修正依頼」が出ています。対応できる方はご協力をお願いします。依頼内容は「Win/iOS/Android版のVer.1.1.0アップデート配信に伴い、PS4/Switch版と仕様が共通化したことによる記述の改稿、参考記述の統合」です。


このページはWin(Steam)/iOS/Android版のVer.1.0.2(2022年8月2日更新)を基準にしています。
オンライン配信によるゲーム内容更新が不定期に行われるため、必ずしも本記事の内容が最新の内容に対応しているとは限りません。
Ver.1.0.1→1.0.2においてゲームバランスが大きく変更されましたが、以前のバージョンの問題点についても補足として触れています。

Win(Steam)/iOS/Android版の2024年1月31日更新のVer1.1.0(CS版準拠アップデート)に関する情報は未反映となっています。
アップデートによる評価等の追記は1ヶ月経過してからお願いします。

2023年発売のPS4/Switch版は参考記述扱いとして後述。


ファイナルファンタジーIV(ピクセルリマスター)

【ふぁいなるふぁんたじー ふぉー】

ジャンル RPG
対応機種 Windows(Steam)
iOS
Android
発売元 スクウェア・エニックス
開発元 トーセ
発売日 2021年9月9日
定価 Steam 2,200円
iOS/Android 2,900円
プレイ人数 1人
レーティング CERO:B(12歳以上対象)
判定 劣化ゲー
ゲームバランスが不安定
ポイント 11ヵ月目にして簡単すぎる点は解消
演出面でも多数の劣化点あり
大して原作基準でもなく追加要素も無しで物足りない作品に
ファイナルファンタジーシリーズ
ファイナルファンタジー ピクセルリマスターシリーズ
I / II / III / IV / V / VI

概要

2D時代のFF作品を現代のグラフィック技術によって2D描写のドット表現そのままにより美麗なグラフィックへとリマスターすることを売りとした「FFピクセルリマスター」シリーズの第4弾。
シリーズ中もっとも移植・リメイク作が多い『ファイナルファンタジーIV』のリメイク作品となる。
変更点が中心の内容となるためゲーム内容そのものについては原作ファイナルファンタジーIVの記事を参照のこと。

ピクセルリマスターシリーズ共通仕様

  • ピクセルリマスターFF1からFF6まで同一のゲームエンジンで制作されている。
    • これまでのリメイク版(移植版)はほぼ移植ベースで制作されていたが作品ごとで内部プログラムの処理が大きく違うため、ゲームの他機種展開など管理を難しくしているとのこと。
      それを容易にするため各作品を同一のゲームエンジン上で新たに再現するという制作手法が取られている。
    • よって一見した見た目やダメージ計算などはあまり変わらなくとも内部的な処理方法が大きく変わっている。 それにより細かな動きが原作や過去のリメイク作より変わっていたり、過去作数世代に渡り使用できたテクニックなどが再現できないことが多い。
  • キャラクターの2Dドットグラフィックが渋谷員子が直接手掛けたものへと刷新された。
    • このFF4に関しては、渋谷氏は元々オリジナル版では下絵を描いたのみでドット絵までは打っていなかった。
    • 全体的にオリジナル版を踏襲している。
      • 一部のモブの歩行グラフィックはFFVと同様になっている
  • UIの統一。
    • スクリーンはオリジナルの4:3から16:9に変更されており、UIもワイド画面基準となっている。
    • メニュー画面や戦闘画面などのレイアウトがリマスターシリーズ作品全てで共通したデザインとなっている。
    • Steam版はマウス・キーボード操作とコントローラー操作の両方に対応。
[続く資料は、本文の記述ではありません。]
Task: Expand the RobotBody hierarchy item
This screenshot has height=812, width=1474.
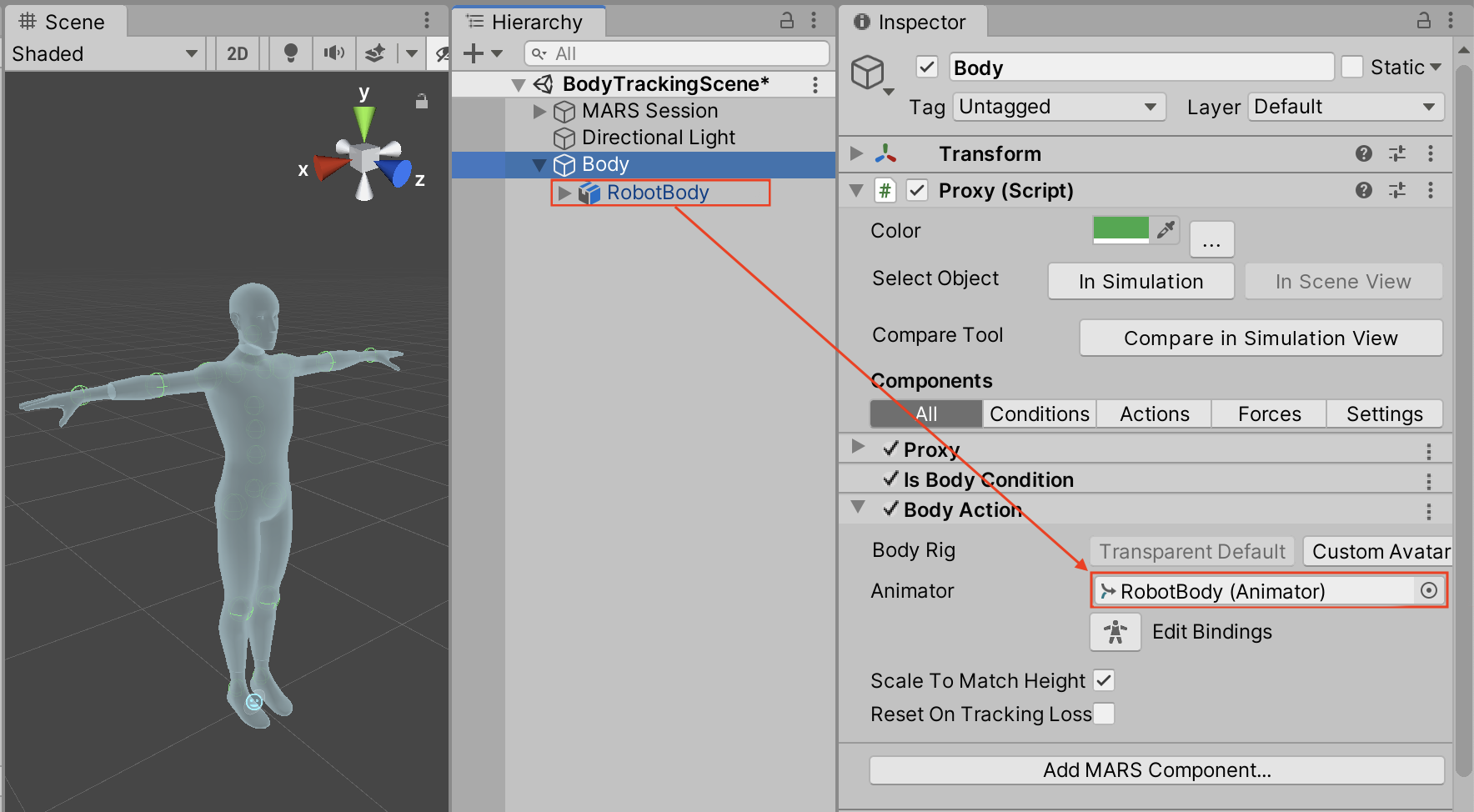Action: [x=564, y=193]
画面サイズの変更も出来る。
    • スマホ版はタッチ操作に最適化されており、移動したい地点をタッチすると目的地まで自動で移動する。
      仮想スティックによる移動も可能。
    • 斜め移動が追加された。
  • フィールドや街・ダンジョン内部での地図が常時表示。
    • スクロールも可能なので、ダンジョン内でエンカウントを気にせずに迷路を把握できるようになった。
    • ワールドマップから町・ダンジョンを選択すると、宝箱とアイテムの配置数と取得済数が表示されるようになった。
  • 原作でアイテム欄が有限だった作品も無制限となった。
  • オートバトル機能(AIではなく直前の行動を表示が高速されて繰り返す方式)あり。
  • 移動時のダッシュ機能あり。
  • 魔法・特技発動時のグラフィックは、FF6以外のPRシリーズに共通して使われている物になっている。
  • メニューから見られるギャラリー機能がある。
  • BGMはピクセルリマスター用にアレンジされたものが収録され原曲やリメイク作品のものは収録されていない。
  • BGMを観賞できるサウンドプレイヤー、天野喜孝氏監修のもと、原画資料などを収録したイラストギャラリーがある。
    • BGMは最初から全曲聴く事ができる。ゲーム進行状況による順次解放や、一度クリアが必要といった制限は無い。
    • 本作では各リメイク版で新たに描き起こされたイラストも収録されている。
  • モンスター図鑑機能も追加されている。こちらは全セーブデータ共通で遭遇したモンスターが埋まっていき、フィールドマップに生息地が記されていく。
  • 中断セーブの追加
    • いわゆる、どこでもセーブ。マップ移動時などにオートセーブも行われる。
    • 全滅した場合はオートセーブからやり直す事が可能。全滅時のペナルティは、フロアが一つ巻き戻る程度と大幅に軽減された。
  • 後期の移植・リメイク版で追加されたダンジョンやアイテム等は基本的には収録されていない。
  • 多国語言語対応
    • タイトルメニューから他国語*1へのテキスト切り替えが可能

本作の主な特徴及び変更点

  • キャラクターや装備品、魔法の威力などのパラメーター設定やダメージ計算式などは、一番最後の2D移植版である携帯電話版ではなく原作及びPSPまでの移植作に概ね準じている。
    • ただしレベルアップに必要な経験値量が半分になっている。(Ver1.0.2以降は取得経験値量も約0.7倍となった)
    • 種族特効を突くと4倍ダメージになるのもそのまま。
    • 状態異常魔法の命中率は変更されている。
    • 弓はDS版のパラメーターになっている。(攻撃力は変わらないが命中率が上がっている)
    • Lv70からのランダム成長もそのまま。ただし以下のような変更点がある。
  • 原作や他のリメイク版はレベルアップの際にステータスが下がることがあったが全て下がらなくなっている(0に置き換えられている。)
    • 通常のレベルアップ時もLv70からのランダム成長時も一切下がらなくなっている。
  • 一部でモンスターの耐性が増えている。
  • 状態異常アイテムが必中でなくなっている。
  • 一部アビリティがDS版などを参考に概ね使いやすく変更されている。
  • 攻撃系の消費アイテムは威力が上がっているものがあるが、一方で装備アイテムを使用した場合の威力は低下している。
  • 逃走時にギルを落とさなくなった。
  • マップ・戦闘背景などはWSC版及びGBA版のものとなっている。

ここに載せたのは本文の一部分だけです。